Um juiz do tribunal de apelações escreveu em sua decisão que, embora a Apple tenha violado os termos do contrato de locação ao permitir que a Daily Printing usasse parte do espaço, ela não tinha o dever de divulgar a violação. Ele disse que mesmo que tivesse uma dívida e violasse esse dever, o mesmo não poderia ser atribuído a Lai e Wong por uma questão de lei.

Ele disse que o juiz de primeira instância “não tinha justificativa para concluir que o peticionário era responsável por ocultação”.

Nenhum dos acusados ​​compareceu ao tribunal.

O veredicto reduzirá ligeiramente o tempo total de prisão de Lai.

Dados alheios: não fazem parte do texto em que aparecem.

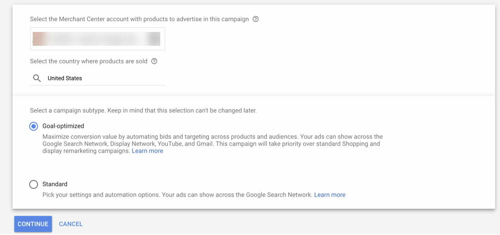The height and width of the screenshot is (235, 500).
Task: Click the magnifying glass next to United States
Action: click(36, 78)
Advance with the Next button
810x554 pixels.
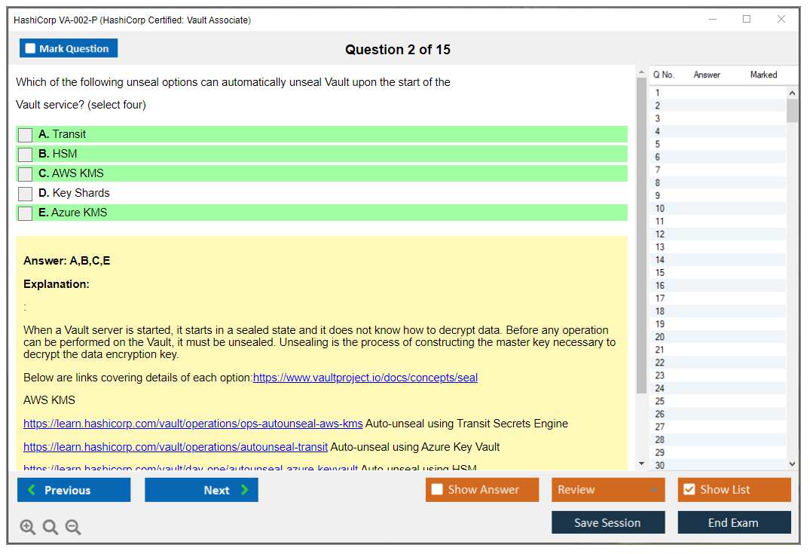pos(201,490)
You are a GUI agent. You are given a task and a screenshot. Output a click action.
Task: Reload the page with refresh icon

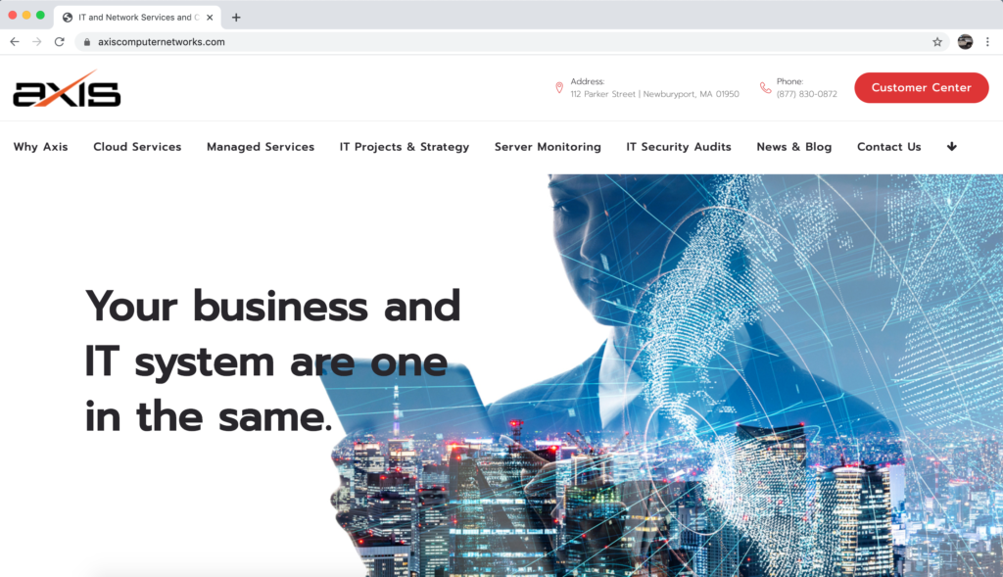[60, 41]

O juiz responsável pelo caso de segurança nacional de Lai permitiu que as duas sentenças fossem cumpridas simultaneamente durante dois anos, com os outros 18 anos acrescentados após a condenação por fraude.

A longa sentença – duas acusações de conluio com forças estrangeiras e uma por publicação de material sedicioso – levantou preocupações de que ele pudesse passar o resto da vida na prisão.

Os filhos de Lai expressaram esperança de que a visita do presidente dos Estados Unidos, Donald Trump, a Pequim ajude a garantir a libertação do seu pai, um cidadão britânico. A Casa Branca confirmou que Trump viajará à China de 31 de março a 2 de abril para se encontrar com o líder chinês Xi Jinping.

A secretária de Relações Exteriores do Reino Unido, Yvette Cooper, disse que Lai foi condenada por exercer o seu direito à liberdade de expressão e apelou às autoridades de Hong Kong para que a libertassem por razões humanitárias.

As autoridades chinesas e de Hong Kong defenderam a condenação de Lai no caso de segurança nacional, dizendo que reflecte o espírito do Estado de direito. Ele insistiu que a lei de segurança era necessária para a estabilidade da cidade.

Numa decisão separada na quinta-feira, um tribunal de Hong Kong condenou o pai de um ativista pró-democracia procurado pela lei de segurança nacional da cidade a oito meses de prisão por tentar recuperar dinheiro pertencente a um “fugitivo”.

Kwok Yin-sang, 69 anos, foi considerado culpado em 11 de fevereiro de “tentativa de negociar direta ou indiretamente com quaisquer fundos ou outros ativos financeiros ou recursos financeiros” depois de tentar rescindir a apólice de seguro de sua filha Anna Kwok e retirar o dinheiro.

Ele foi a primeira pessoa na cidade a ser acusada e condenada pelo crime.

Ele se declarou inocente e não testemunhou no julgamento.